# KUTIPAN SUMBER

--------------------------------------------------

Wednesday, September 12, 2012

a Note from a Happiness Seeker


Pernahkah kamu merasa bingung dengan apa yang sedang kamu rasakan? Dibilang senang, hemmm senang siiih...tapi biasa saja. Dibilang sedih, ngga juga karena memang lagi tidak ada satu halpun yang membuat sedih. Seperti ngambang, datar dan kosong. Seperti robot yang tidak punya hati, cuma bisa tersenyum tapi bingung sendiri apa arti dari senyuman itu.

Semua orang bilang, saya pasti sudah bahagia dengan apa yang ada di genggaman saya sekarang. Ya, saya memang mensyukurinya, lebih dari apapun. Tapi bahagia? Belum tahu.

Apa sih bahagia itu? Perasaan senang, haru, atau sesuatu yang membuat kita tersenyum? Saya kadang bingung dengan konsep itu. Tidak, bukan berarti saya tidak senang atau lagi sedih, saya hanya bingung. Apakah yang saya rasakan selama ini adalah kebahagiaan sejati, atau sekedar euphoria?  Ledakan tawa, senyum mengembang panjang, berbagi lelucon hingga terpingkal sakit perut...lalu sudah, kosong lagi setelah itu. Bahagia, atau euphoria? Ada seorang sahabat berkata, "Gue ngga percaya ada orang di Jakarta yang benar-benar bahagia, kota ini memang kota euphoria, cuma gegap gempita belaka". Saya setuju, karena saya merasakan.

--------------------------------------------------

# URAIAN TUGAS
Tuliskan lanjutan catatan tentang pencarian kebahagiaan di atas, dimulai tepat setelah kalimat terakhirnya. Baris-baris data berikut diambil dari sumber yang berbeda.

# DATA TERCATAT
--------------------------------------------------

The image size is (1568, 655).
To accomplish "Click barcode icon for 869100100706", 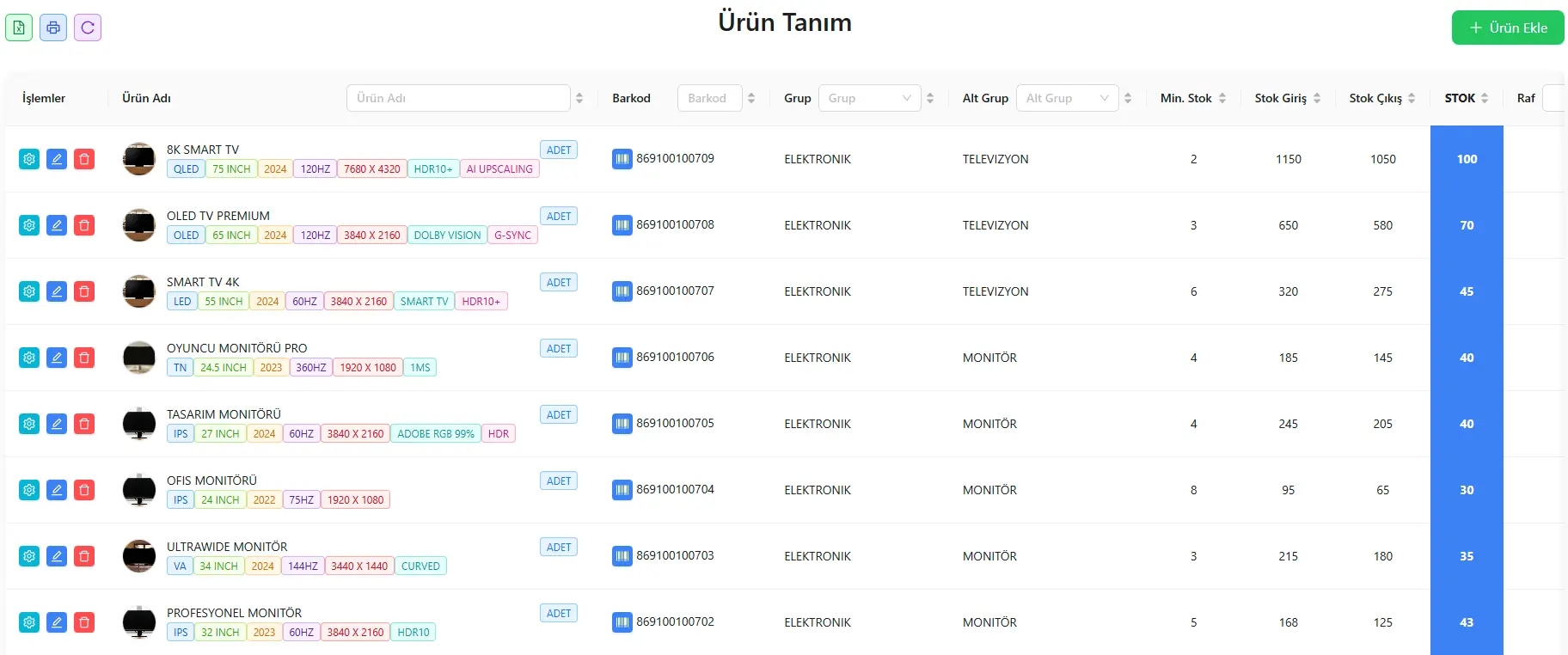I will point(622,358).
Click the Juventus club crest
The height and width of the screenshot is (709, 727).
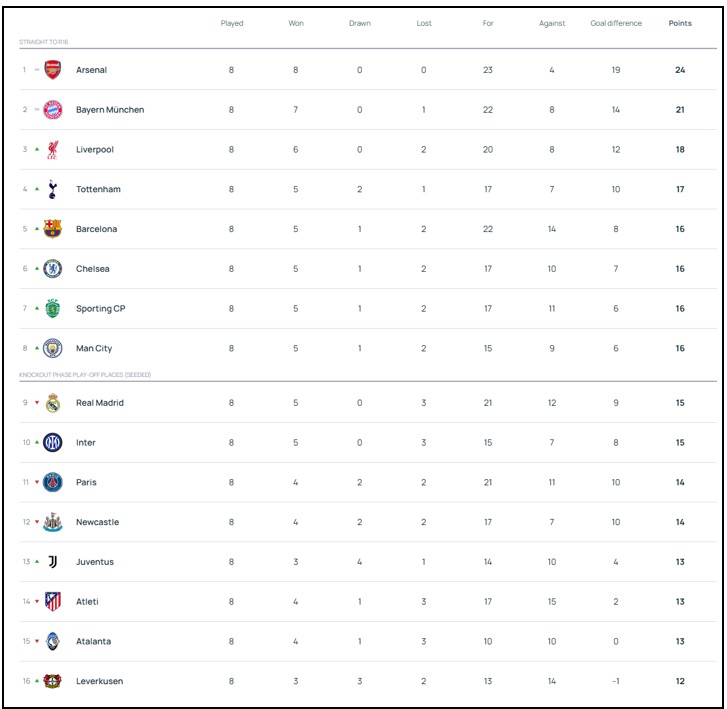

--------------------------------------------------

# JAWABAN LATIHAN
Tanpa kita sadari, kadang kita berlomba untuk tampil bahagia hanya untuk (mungkin) membuat orang lain sedikit iri. Semua pencapaian eksistensi, haus akan pengakuan dan reputasi, bertanding memperkaya diri, dan ingin merasa dibutuhkan adalah efek dari naluri kompetitif yang memang manusiawi, dan makin lama makin meningkat kadarnya. Jika tidak tercapai akan sedih terpuruk, tapi apabila itu tercapai, apakah benar-benar bahagia? Atau hanya sekedar puas? Puas belum tentu bahagia loh, senang juga belum tentu bahagia.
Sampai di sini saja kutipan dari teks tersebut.